DATA SUPPLIED START
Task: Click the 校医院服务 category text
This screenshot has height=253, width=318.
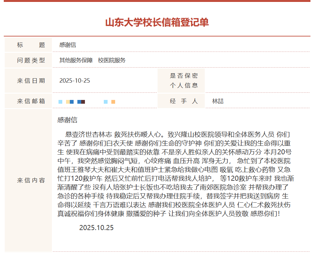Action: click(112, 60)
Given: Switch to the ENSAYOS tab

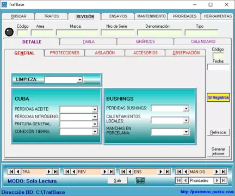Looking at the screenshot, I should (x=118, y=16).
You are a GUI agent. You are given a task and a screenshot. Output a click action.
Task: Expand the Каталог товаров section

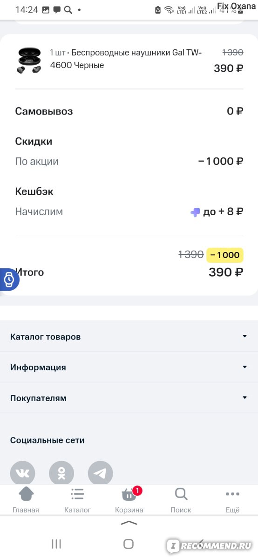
DATA SUPPLIED END
DATA SUPPLIED START
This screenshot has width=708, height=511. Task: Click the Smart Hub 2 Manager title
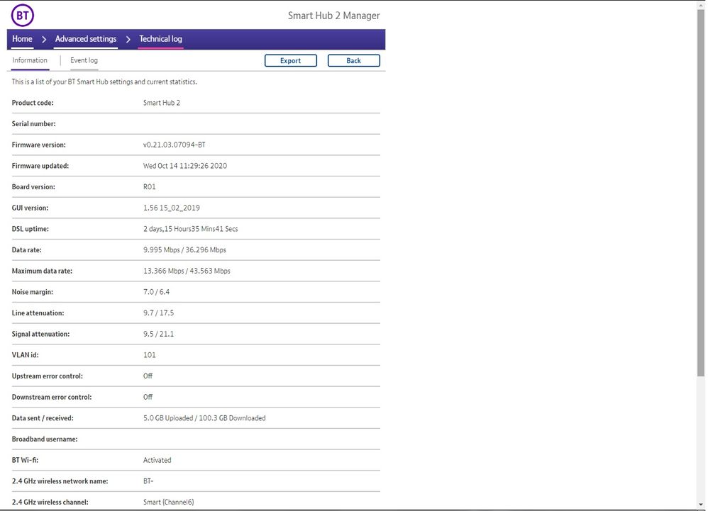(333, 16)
DATA SUPPLIED END
DATA SUPPLIED START
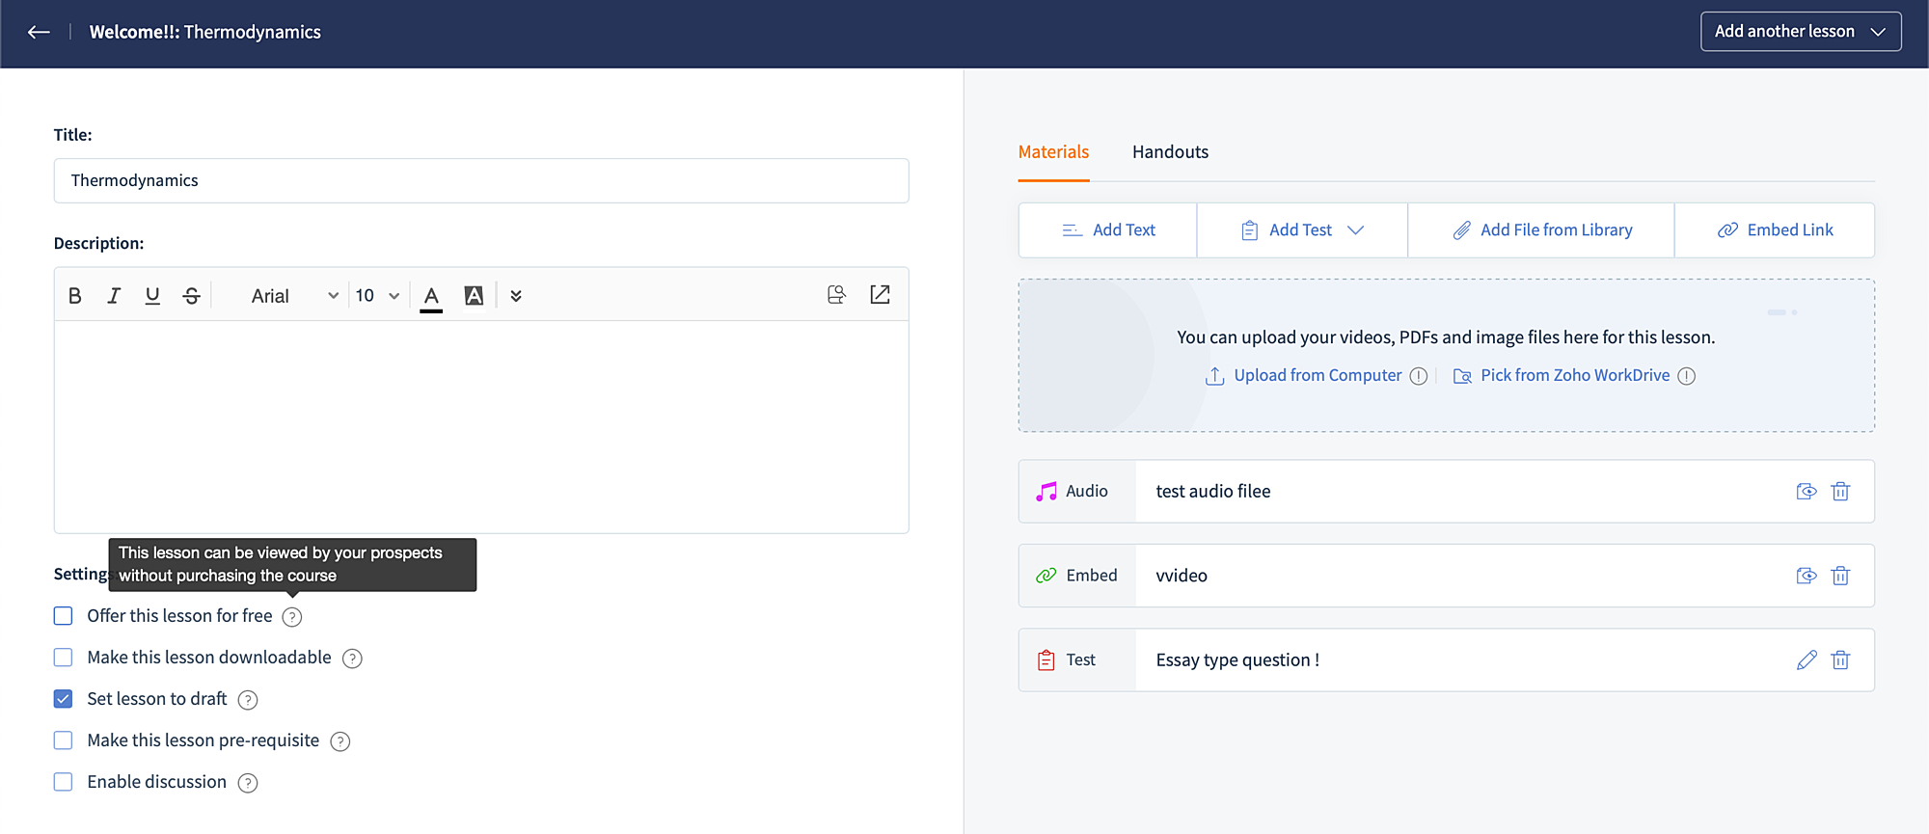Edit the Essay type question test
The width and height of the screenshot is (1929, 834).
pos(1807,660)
DATA SUPPLIED END
▸ **WORK TO COMPLETE**
Among the entries above, find the line with "Task: Click the 校医院服务 category text" and repeat exactly from there through the line with "Task: Expand the Каталог товаров section", leaving out the pictures.

▸ **SOLUTION FOR THIS EXERCISE**
Task: Click the 校医院服务 category text
This screenshot has height=253, width=318.
Action: click(112, 60)
Given: Switch to the ENSAYOS tab

Looking at the screenshot, I should (x=118, y=16).
You are a GUI agent. You are given a task and a screenshot. Output a click action.
Task: Expand the Каталог товаров section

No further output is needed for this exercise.